The village had lost hope. I heard some people praying to God to take them away from this world so they didn’t have to suffer any more. I broke out into a sweat – not just because of the heat, but because of the sheer reality of unreal things.

Children were wandering about without shoes or proper clothes. Men and women were forced to live under the open skies, hoping that God would look after them.

A mother and child travel in a boat. Photo: Mubashar Hasan/Oxfam

A mother and child travel in a boat. Photo: Mubashar Hasan/Oxfam

Once they had houses to live in, lands on which to cultivate crops. Now they had nothing. All their belongings were lost in the cyclone. “Pray for me please, I don’t have any belongings apart from the skin of my body,” said 55-year-old Muhammad Abdul Kader. His eyes were dull and lifeless. After hearing his words, I felt stunned.   What I was seeing felt almost unreal.

I had recently returned home to Bangladesh, after spending the past three and a half years living and studying in Europe. My life in the west was so different: it was another world. I had the luxury of debating political theories with other students at Dundee University, exploring the theological interpretation of life with Sufis and spiritual figures; debating about globalisation, multiculturalism and evolution theory at the Al Maktoum Institute of Aberdeen University, playing badminton with artists, students and professors, cycling around the UK and Netherlands, attending concerts and plays, sightseeing and living a carefree life. But now, here I was standing on a broken embankment surrounded by helpless and hungry people who had lost everything.

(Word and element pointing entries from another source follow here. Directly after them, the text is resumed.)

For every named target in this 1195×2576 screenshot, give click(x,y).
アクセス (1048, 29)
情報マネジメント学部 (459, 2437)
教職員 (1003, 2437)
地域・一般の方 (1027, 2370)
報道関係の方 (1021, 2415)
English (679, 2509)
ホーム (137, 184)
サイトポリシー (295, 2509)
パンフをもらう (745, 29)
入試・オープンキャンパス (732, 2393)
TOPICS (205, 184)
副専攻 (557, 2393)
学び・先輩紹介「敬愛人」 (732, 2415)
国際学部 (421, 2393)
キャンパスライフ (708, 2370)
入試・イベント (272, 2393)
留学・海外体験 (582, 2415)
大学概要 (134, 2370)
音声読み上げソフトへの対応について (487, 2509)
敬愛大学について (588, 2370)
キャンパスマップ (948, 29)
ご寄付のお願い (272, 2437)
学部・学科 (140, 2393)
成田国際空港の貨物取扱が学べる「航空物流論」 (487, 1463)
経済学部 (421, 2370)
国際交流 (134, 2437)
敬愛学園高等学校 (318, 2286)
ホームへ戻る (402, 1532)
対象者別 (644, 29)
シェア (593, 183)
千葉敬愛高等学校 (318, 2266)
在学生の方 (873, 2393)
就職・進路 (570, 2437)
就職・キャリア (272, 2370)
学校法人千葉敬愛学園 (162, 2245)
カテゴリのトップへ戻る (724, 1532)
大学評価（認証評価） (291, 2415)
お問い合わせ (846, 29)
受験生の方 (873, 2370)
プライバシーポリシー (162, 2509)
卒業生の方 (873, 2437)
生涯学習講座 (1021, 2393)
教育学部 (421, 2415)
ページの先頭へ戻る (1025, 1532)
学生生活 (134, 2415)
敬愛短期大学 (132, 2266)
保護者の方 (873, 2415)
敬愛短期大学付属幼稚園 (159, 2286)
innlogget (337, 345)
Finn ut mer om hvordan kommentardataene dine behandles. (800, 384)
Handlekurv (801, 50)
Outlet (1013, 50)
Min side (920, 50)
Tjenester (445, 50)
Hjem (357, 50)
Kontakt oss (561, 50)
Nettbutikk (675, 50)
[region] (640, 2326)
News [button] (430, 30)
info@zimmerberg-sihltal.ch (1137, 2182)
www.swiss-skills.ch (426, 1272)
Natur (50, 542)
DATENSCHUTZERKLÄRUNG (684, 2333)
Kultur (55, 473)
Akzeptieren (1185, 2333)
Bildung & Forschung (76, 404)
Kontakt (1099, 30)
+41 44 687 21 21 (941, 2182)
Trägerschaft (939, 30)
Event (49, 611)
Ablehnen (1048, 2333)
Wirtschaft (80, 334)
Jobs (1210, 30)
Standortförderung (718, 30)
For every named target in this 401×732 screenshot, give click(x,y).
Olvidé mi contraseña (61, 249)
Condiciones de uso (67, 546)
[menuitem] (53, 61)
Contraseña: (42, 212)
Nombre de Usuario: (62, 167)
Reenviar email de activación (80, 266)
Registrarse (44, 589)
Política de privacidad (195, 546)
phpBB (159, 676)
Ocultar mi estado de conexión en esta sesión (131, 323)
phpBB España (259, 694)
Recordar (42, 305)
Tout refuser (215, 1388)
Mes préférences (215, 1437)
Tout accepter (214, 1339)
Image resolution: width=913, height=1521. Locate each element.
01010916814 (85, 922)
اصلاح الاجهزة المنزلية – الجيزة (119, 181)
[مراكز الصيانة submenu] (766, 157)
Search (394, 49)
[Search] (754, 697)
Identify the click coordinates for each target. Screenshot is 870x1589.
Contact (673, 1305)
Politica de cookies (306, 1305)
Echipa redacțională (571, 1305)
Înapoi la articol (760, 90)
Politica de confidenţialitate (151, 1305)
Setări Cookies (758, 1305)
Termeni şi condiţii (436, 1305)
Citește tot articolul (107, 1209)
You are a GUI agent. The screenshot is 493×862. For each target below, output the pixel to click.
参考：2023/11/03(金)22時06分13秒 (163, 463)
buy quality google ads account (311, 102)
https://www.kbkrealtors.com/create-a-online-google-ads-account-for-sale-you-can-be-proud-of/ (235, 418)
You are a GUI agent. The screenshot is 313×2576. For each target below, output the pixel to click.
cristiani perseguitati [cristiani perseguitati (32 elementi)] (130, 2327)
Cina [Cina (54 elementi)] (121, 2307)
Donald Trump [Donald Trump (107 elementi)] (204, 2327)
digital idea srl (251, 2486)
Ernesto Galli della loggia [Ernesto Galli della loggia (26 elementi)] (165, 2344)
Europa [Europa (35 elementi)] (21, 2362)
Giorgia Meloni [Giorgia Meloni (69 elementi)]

Locals have alleged official corruption is one of the reasons so little has been done to repair the damaged embankments.

Oxfam is working with local and international partners to ensure safe water supplies and sanitation facilities for about 75,000 people living on embankments in the Khulna and Satkhira districts. But delays in rebuilding the embankment mean people here can’t properly rebuild their lives, and fear they could be badly hit by future storms.

Oxfam’s local alliances Aila Durgoto Shonghoti Mancho and Badh Punonirman Ganoshongram Komiti are supporting local people in calling for broken embankments to be quickly rebuilt. Vulnerable families who’ve already lost so much need proper protection before new storms strike in the next couple of months as the monsoon is approaching very quickly.